客套話一旦說起來就沒完沒了,季修見狀立刻打斷:“少說些廢話。”
季修雖然孤高不喜和他人多說,但一般情況下還是抱有基本的禮貌,蓑衣客在淩霄山莊做客,主人家應當秉承待客之道,哪會如此粗魯地打斷客人說話,而被打斷的人還不生氣,反倒賠着笑,這一看就是熟識的人,才會如此不拘小節。英四娘看着二人,也笑着搖了搖頭,江湖傳言果然不可信啊。
劉管事另外準備了馬車,不似康家的馬車那般招搖,隻在馬匹挑選上下了功夫,起碼能跑一個來回,不至于半路就歇了氣。
不與他們同乘一輛馬車也好,陳放雖然會那麼一點人情世故,但在英四娘面前怕是不夠看,他歎了一口氣,看着季修又入了定,季莊主真是勤奮,這點時間也不放過。雖然大概率是不想聽他說話。
人都是有反骨的,他越是這樣,陳放就越不想安分。
馬車行走搖晃,并不是完全靜止,季修閉目入定,卻能在其中找到一個平衡點,調理吐息,泰然自若,仿佛已經和馬車融為一體,不為外界所觸動。
陳放湊過去俯下身,仔細瞧了瞧他的眉眼,眼皮子也一動不動,若不是呼吸還在,當真和一座雕像沒什麼兩樣了。
雖然不知道季莊主習慣如何,但是一般來說習武之人入定之時會自閉五感,集中精神,對外界的風吹草動并不能及時發現,也是如此,大部分人隻有在确認周圍環境安全之時才會入定調息。
也許是他離得太近了,又或許是他看得太久了,打擾到了季莊主入定,季修忽然睜開了眼,恰巧和陳放四目相對。
陳放不覺得尴尬,反而露出一個微笑,他并無惡意,隻是好奇,這才驚擾了原本入定的人,但是季修似乎不這麼想,他下意識地摸上了自己的臉,不知道是哪裡讓對方發笑,可摸來摸去也是一片光潔,他于是又站起身,從馬車的中間坐到了陳放的對面,和他拉開了距離,他上下打量了一下陳放,開口道:“我原以為陳公子隻是為了那本就不存在的蠱毒,卻沒想到你或許本就如此。”
如此什麼?陳放一時間沒有反應過來,不知道他在說些什麼,還在傻笑着,片刻後他忽然頓悟了。正如他之前誤會了季修對他有什麼,季修現在也大概是誤會了,他張嘴就想辯解,又覺得好像這麼說也沒錯,就算他是為了解毒,倘若季修真的因此愛上了他,難道他打算就這麼拍拍屁股走人嗎?
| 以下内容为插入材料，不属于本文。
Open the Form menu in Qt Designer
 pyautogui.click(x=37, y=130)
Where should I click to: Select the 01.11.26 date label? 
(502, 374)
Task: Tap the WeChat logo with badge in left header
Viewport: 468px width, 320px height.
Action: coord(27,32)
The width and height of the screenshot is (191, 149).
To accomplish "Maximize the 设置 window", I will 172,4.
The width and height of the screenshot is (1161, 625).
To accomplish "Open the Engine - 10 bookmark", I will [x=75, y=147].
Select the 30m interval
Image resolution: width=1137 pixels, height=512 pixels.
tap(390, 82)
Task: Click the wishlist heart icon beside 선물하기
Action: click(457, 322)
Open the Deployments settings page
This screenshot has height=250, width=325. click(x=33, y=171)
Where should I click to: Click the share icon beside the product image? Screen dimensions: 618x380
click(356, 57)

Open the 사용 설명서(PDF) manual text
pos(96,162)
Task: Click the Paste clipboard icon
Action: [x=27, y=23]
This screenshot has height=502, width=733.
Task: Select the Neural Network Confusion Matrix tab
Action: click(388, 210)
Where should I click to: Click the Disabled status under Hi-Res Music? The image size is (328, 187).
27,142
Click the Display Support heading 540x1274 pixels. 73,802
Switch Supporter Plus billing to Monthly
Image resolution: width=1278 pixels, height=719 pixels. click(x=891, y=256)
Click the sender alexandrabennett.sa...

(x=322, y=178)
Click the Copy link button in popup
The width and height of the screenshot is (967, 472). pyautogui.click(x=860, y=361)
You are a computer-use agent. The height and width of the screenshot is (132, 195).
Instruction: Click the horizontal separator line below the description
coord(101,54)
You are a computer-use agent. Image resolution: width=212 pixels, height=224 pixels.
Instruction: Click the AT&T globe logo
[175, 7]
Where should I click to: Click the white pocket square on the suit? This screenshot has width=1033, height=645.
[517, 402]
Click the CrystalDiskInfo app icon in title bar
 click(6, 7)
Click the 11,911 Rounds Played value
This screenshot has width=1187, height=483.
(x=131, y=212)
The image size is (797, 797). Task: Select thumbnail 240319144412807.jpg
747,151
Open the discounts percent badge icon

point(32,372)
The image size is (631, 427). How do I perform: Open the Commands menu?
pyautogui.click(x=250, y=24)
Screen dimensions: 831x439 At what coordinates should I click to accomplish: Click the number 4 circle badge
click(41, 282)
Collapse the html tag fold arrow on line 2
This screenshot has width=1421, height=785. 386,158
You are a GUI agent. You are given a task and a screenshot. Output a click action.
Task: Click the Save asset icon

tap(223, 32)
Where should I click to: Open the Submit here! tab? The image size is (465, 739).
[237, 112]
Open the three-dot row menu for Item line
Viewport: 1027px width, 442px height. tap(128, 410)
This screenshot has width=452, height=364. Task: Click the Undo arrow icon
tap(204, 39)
陳放笑不動了,他頭一次開始思考這個嚴肅的問題。雖然陳公子闖蕩江湖十載還是個童子身,但是他覺得自己應當不是不喜歡姑娘,況且行路在外,也不是沒有和同性好友一道下河洗澡,那時也沒什麼奇怪的沖動,他應當真的,大概,或許不是斷袖才對。
他的表情從一臉笑意逐漸變得凝重,最後已經可以算得上是愁眉苦臉,可一雙眼睛還看着自己,季修直接問道:“你在想什麼?”
陳放脫口而出:“在想事成之後我對莊主始亂終棄。”
季修:“......”
看來不僅變斷袖了,還變成了一個性格惡劣行為放蕩的斷袖,真是堕落呀。
意識到自己說了什麼的陳放立刻就想要補充幾句:“我不是要始亂終棄的意思,我是說,如果我不做斷袖的話,若是莊主愛上了在下,我的所作所為豈不是就相當于是始亂終棄?”
不愧是天賦異禀的劍客,在聯想能力方面也是首屈一指,鬼知道為什麼八字沒一撇的事情他能想那麼遠,還提前苦惱上了,不過季修總是能在他的話裡抓住最關鍵的一點:“我逼你斷袖了?”
在季修執意要和他對着幹的前提下,多說隻會多錯,越描越黑,陳放及時認錯打住:“哪有哪有,莊主肯讓我在淩霄山莊住下不趕我走已經是大恩大德了,怎麼能怪莊主呢,就算我真的成斷袖了,也是我定力不足,被莊主的美色和人格魅力所折服,和莊主一點關系都沒有。”
季修:“......”
雖然是誇獎,但怎麼越聽越怪了。